Issue 35, 2017-01-30

Adopting a Distributed Model for Data Services

This article describes how the Saint Edward’s University Library implemented a distributed model for the Institutional Repository. Based on Cloud Based platforms and APIs, the Library has created an Institutional Repository that is scaleable and modular, considerably lowering its implementation and maintenance costs, while lowering its technical complexity.

by Casey Gibbs, Marcos Hernandez, Pongracz Sennyey
http://ir.stedwards.edu

At the Saint Edward’s University[1] library, we have implemented a simple, modular, inexpensive, and effective model for providing digital services in a resource constrained environment. Until about two years ago the library did not offer Institutional Repository or digital data management services, and given the lack of demand from the campus, we were skeptical about its need. In 2014, however, the new Dean of Natural Sciences approached the library to request support for making his atmospheric research data more easily managed and shared on the internet. To accommodate this request, the library assembled a set of digital data management tools connected via APIs that enable us to provide an expanding portfolio of services without locking ourselves into complex vertically integrated platforms. This model has arbitrary storage, presentation layers, data modelling and network connections. In this paper we will describe our implementation process and discuss our distributed model for data management services.

The evolution of the concept: Figshare implementation

At first we selected Figshare[2] as our foundational stack, and built the data management services around it. We selected Figshare for a set of appealing characteristics: it is a cloud product, thus lessening its demands on local resources; it has a powerful set of APIs, which appealed to our need to address multiple very different types of projects; it offers full functionality directly to end users without library staff intervention, and it purported to be simple to configure, simple to use, and flexible in terms of metadata, file formats, and storage quotas.

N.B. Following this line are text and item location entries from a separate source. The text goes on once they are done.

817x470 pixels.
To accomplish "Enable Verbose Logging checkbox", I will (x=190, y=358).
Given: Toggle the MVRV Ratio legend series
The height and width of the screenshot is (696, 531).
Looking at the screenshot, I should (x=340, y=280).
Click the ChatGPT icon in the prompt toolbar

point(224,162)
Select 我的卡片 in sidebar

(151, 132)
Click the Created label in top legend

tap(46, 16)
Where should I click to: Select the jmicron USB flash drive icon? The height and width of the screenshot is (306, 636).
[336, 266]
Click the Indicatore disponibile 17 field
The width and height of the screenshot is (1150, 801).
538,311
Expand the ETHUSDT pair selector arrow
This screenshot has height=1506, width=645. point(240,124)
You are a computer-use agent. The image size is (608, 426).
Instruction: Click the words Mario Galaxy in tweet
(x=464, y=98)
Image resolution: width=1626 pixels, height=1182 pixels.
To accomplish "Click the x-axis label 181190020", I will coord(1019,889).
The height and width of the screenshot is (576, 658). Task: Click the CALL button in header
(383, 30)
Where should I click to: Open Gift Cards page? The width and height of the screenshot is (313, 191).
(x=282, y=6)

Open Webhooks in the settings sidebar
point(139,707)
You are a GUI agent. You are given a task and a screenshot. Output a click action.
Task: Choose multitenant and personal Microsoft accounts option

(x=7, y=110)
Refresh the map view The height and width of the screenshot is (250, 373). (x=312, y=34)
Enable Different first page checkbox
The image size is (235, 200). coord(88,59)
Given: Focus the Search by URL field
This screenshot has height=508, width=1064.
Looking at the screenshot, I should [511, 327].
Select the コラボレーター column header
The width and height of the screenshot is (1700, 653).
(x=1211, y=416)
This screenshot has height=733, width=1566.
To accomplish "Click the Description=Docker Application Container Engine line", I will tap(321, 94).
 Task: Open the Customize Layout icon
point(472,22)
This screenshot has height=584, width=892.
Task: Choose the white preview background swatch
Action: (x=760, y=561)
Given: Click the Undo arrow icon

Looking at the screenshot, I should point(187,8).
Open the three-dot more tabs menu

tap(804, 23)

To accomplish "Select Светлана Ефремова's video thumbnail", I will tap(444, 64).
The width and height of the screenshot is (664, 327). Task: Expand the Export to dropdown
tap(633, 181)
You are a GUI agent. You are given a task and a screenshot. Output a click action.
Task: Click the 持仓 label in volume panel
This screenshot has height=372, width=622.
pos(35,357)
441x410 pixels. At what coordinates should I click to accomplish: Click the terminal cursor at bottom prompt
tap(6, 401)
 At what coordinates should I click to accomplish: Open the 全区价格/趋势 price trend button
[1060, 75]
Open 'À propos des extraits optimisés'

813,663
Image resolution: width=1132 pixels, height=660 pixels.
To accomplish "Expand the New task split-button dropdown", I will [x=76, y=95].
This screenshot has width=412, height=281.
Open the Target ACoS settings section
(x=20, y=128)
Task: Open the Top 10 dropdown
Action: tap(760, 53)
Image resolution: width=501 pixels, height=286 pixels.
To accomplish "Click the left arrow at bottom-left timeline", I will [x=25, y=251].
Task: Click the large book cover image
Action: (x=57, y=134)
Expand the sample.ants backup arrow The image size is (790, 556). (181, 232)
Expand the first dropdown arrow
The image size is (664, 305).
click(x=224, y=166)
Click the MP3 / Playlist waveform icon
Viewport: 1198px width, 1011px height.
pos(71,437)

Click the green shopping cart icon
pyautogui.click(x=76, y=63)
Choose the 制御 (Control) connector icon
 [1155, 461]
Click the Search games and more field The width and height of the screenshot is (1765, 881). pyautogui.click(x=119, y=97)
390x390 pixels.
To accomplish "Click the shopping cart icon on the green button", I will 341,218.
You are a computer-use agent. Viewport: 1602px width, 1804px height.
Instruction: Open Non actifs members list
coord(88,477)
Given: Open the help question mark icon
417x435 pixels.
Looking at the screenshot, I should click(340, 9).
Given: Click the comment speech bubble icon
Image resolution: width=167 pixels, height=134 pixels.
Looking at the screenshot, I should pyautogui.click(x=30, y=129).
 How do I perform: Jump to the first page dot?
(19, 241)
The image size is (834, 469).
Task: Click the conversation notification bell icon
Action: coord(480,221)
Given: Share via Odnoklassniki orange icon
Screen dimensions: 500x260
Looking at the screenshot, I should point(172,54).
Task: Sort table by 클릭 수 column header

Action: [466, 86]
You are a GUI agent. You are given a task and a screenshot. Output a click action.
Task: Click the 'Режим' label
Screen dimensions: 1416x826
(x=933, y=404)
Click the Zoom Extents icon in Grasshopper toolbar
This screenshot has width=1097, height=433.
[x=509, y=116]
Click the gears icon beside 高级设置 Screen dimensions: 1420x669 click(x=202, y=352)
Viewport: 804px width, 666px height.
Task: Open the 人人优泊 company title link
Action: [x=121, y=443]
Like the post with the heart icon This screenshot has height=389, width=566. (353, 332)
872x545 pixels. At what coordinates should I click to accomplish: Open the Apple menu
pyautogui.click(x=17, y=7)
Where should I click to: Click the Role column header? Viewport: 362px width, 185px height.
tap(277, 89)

Once selected, the Figshare implementation team was great to work with and it did not take long to get the basic framework set up to our specifications. But Figshare offers very restricted options for branding the front-end and for user interface design. We needed a much more flexible UI with more embedded functionality and interactivity, but Figshare did not offer those features out of the box. Instead, it allowed us to design our own dedicated website connected to Figshare via APIs. Having done so we asked ourselves whether it would be possible to fold in other API connected services as well.

 

The Dean’s atmospheric data project was a good test case for our new model. His project consists of collecting data from an ongoing series of weather balloon launches. For each launch, a raw data file is produced, and from that data several static data visualization files are generated. His data archive was originally hosted in a complex, static website that he manually updated multiple times per year[3].

Fig 1: Original site. This page lists the launches and links to its datafiles and graphs.

Fig 1: Original site. This page lists the launches and links to its datafiles and graphs.

The service request was for us to simply replicate the project’s original website. In the planning phase, however, we uncovered two manual processes we could automate by migrating his data into Figshare:

  1. data from each weather balloon launch had to be uploaded manually. With Figshare, we use API calls to automate uploads from the Dean’s computer to his Figshare account,
  2. for each launch, the website had to be edited manually. Figshare’s API makes it possible to dynamically render our front end by querying the Dean’s Figshare account, thus eliminating manual edits. See figure 2 for the Javascript queries we use to render the links and the menu structure in our interface:
Fig 2. Javascript/jQuery call to Figshare API. A for loop is used to parse the returned data.

Fig 2. Javascript/jQuery call to Figshare API. A for loop is used to parse the returned data.

Next we were able to further extend the Dean’s original project by supplementing its static, file-based .pdf and .jpg visualizations with dynamic SVG plots generated and displayed upon page load. In order to do this for a given launch, first we use Javascript to parse the raw data file.

 

Fig 3: Raw data is parsed into Javascript objects to be rendered in D3.js.

Fig 3: Raw data is parsed into Javascript objects to be rendered in D3.js.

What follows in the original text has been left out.